Once your seeds have grown big enough to plant out in the garden it's time to find a way to get them into the garden. Direct sowed seeds have a big advantage in this area as they have grown from the start in the great outdoors are are already well adapted to the weather. Seedlings grown indoors aren't so lucky. Bringing those seedlings outdoors too fast may result in planting shock because of the change in intensity of light or the weather conditions. The method you use to transfer your seedlings outdoors is called hardening off. Hardening off is where the plants are gradually adapted to the outdoors over a period of several days. Each day the plant is exposed to more of the natural weather until it is ready to grow outside by itself without protection.

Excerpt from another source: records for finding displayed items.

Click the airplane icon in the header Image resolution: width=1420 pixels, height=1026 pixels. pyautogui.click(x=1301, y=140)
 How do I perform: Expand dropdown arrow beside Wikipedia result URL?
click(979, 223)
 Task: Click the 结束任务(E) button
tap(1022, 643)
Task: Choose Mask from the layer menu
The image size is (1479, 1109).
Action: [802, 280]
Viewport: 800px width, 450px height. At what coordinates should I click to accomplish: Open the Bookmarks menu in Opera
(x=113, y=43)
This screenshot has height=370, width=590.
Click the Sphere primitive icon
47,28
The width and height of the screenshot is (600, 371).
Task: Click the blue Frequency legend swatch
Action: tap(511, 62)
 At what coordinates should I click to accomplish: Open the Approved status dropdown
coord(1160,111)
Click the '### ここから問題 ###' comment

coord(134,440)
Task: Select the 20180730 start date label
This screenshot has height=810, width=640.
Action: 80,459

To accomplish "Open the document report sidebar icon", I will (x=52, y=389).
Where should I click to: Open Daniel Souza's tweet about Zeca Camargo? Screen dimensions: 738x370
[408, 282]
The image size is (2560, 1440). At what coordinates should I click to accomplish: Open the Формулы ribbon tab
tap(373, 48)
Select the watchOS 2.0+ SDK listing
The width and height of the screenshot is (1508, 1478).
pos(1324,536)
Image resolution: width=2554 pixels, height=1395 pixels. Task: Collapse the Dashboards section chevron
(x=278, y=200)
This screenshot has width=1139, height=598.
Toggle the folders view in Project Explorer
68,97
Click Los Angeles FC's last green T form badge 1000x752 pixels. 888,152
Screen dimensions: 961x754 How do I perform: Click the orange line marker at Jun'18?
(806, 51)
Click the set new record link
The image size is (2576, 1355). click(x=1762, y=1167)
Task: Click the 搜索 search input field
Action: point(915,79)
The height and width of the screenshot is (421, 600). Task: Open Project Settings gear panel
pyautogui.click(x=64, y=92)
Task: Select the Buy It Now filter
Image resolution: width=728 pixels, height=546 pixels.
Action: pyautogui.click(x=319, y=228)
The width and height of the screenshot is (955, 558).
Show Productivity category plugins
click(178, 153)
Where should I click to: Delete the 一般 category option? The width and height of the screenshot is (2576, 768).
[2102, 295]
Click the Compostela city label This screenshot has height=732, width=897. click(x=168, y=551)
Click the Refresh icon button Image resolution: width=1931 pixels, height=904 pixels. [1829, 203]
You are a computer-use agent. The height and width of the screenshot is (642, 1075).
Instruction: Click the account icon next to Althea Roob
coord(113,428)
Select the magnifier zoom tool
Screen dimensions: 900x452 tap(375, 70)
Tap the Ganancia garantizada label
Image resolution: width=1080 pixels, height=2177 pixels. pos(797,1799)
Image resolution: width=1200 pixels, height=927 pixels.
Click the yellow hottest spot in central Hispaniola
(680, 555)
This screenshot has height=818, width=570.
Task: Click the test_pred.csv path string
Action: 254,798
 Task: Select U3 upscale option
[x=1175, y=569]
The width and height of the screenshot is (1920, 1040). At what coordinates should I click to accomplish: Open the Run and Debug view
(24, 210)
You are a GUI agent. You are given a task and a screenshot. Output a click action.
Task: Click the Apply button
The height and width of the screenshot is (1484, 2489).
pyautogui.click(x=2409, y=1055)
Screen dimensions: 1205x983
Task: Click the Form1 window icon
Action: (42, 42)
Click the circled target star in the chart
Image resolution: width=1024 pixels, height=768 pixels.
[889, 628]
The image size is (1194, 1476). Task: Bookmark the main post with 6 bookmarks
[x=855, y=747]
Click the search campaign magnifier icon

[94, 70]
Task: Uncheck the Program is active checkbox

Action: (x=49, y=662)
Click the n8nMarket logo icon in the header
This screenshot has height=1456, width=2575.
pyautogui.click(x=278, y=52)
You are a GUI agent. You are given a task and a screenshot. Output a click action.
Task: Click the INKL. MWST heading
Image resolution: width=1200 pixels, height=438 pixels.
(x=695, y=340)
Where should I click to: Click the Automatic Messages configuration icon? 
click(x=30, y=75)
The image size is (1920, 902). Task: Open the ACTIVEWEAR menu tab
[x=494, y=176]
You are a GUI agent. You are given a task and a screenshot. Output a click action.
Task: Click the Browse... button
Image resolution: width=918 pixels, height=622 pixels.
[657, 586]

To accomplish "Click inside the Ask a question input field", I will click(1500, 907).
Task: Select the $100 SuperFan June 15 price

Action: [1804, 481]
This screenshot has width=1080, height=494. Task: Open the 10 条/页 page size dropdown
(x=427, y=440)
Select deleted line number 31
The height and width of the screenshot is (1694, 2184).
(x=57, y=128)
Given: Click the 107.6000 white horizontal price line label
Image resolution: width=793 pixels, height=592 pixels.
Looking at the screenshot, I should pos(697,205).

How to Harden off Transplants
The most common way to harden off seedlings for transplanting is to place them outside in a protected location for a short period of time then bring them back indoors. Each day increase the length of time until you feel they are ready to be planted in the garden. Start with 2 hours on a mild morning and add an hour or two each day. Keep the seedlings well watered at first them back off as they get stronger. If your transplants start to wilt bring them back inside to recover. Another method is to move the plants into a shady location for a while then expose them to a little sun each day, again increasing in time, until they are ready. Of course shade loving plants won't need exposed to the sun!
Another method is to place the seedlings outside under some sort of cover. A folded piece of cardboard is a good option. Each day remove the cover for a period of time that increases each day until the seedlings are hardened off and ready for transplanting.
When is the Ideal Day to Plant Seedling Outdoors?
I like to watch the weather for the ideal planting day to put my seedlings outdoors. A series of overcast days in a row with some scattered showers are perfect! Overcast days are great since the sun exposure is limited for planting a new plant in the ground. I also try to wait until evening to put new plants out since it will give them time overnight to adapt to their new homes. The safe planting date in our area (Spring Hill, TN) is usually mid April but it is often better to wait until the end of April before putting summer vegetables and annuals outdoors. That two week period between April 15th and the 30th is a very tricky period of time weather-wise and the plants make up that time very quickly if planted later. I've had tomato plants planted right after the frost date not do nearly as well as those planted later.
When you put together your seed starting plan for the year don't forget to add in a few days of time to harden off your seedlings. You (and your seedlings) will be glad you did!